Unveiling m-Sharpness Through the Structure of Stochastic Gradient Noise
Haocheng Luo, Mehrtash Harandi, Dinh Phung, Trung Le
TL;DR
The paper studies why m-sharpness improves generalization in m-SAM by developing a two-parameter stochastic framework that jointly analyzes learning rate and perturbation radius via a continuous-time SDE. It derives explicit SDEs for USAM and SAM variants, showing that stochastic gradient noise induces a variance-based sharpness regularization, and demonstrates that this regularization scales with the micro-batch size. Motivated by these insights, the authors introduce Reweighted SAM (RW-SAM), which weights samples by the magnitude of their stochastic gradient norms using a Gibbs-distribution-based scheme and a lightweight finite-difference estimator, achieving parallelizable gains that emulate m-SAM’s benefits with reduced overhead.
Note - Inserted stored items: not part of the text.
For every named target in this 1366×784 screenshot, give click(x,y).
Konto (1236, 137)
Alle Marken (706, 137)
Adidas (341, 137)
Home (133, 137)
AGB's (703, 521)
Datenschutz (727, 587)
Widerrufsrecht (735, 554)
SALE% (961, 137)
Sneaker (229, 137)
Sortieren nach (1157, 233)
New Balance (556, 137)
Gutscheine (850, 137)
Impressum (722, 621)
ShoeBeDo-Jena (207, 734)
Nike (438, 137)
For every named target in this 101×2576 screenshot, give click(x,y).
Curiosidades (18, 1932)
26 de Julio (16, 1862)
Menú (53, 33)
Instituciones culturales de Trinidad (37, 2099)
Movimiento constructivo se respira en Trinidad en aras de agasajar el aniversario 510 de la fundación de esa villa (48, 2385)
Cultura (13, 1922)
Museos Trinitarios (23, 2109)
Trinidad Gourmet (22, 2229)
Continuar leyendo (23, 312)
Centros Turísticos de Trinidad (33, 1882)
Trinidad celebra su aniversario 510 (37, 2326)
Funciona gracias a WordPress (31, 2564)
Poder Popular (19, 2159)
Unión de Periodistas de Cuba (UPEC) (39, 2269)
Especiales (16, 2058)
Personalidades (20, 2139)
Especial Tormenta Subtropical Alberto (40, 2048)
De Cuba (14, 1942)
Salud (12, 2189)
Extensive experiments across CIFAR, ImageNet, ViT fine-tuning, and GLUE validate the theory and show RW-SAM consistently improves generalization over SAM while offering practical efficiency. The work provides both a theoretical lens on SAM dynamics and a scalable method to harness SGN-driven sharpness regularization in large-scale training.
Abstract
Sharpness-aware minimization (SAM) has emerged as a highly effective technique for improving model generalization, but its underlying principles are not fully understood. We investigated the phenomenon known as m-sharpness, where the performance of SAM improves monotonically as the micro-batch size for computing perturbations decreases. In practice, the empirical m-sharpness effect underpins the deployment of SAM in distributed training, yet a rigorous theoretical account has remained lacking. To provide a theoretical explanation for m-sharpness, we leverage an extended Stochastic Differential Equation (SDE) framework and analyze the structure of stochastic gradient noise (SGN) to characterize the dynamics of various SAM variants, including n-SAM and m-SAM. Our findings reveal that the stochastic noise introduced during SAM perturbations inherently induces a variance-based sharpness regularization effect. Motivated by our theoretical insights, we introduce Reweighted SAM (RW-SAM), which employs sharpness-weighted sampling to mimic the generalization benefits of m-SAM while remaining parallelizable. Comprehensive experiments validate the effectiveness of our theoretical analysis and proposed method.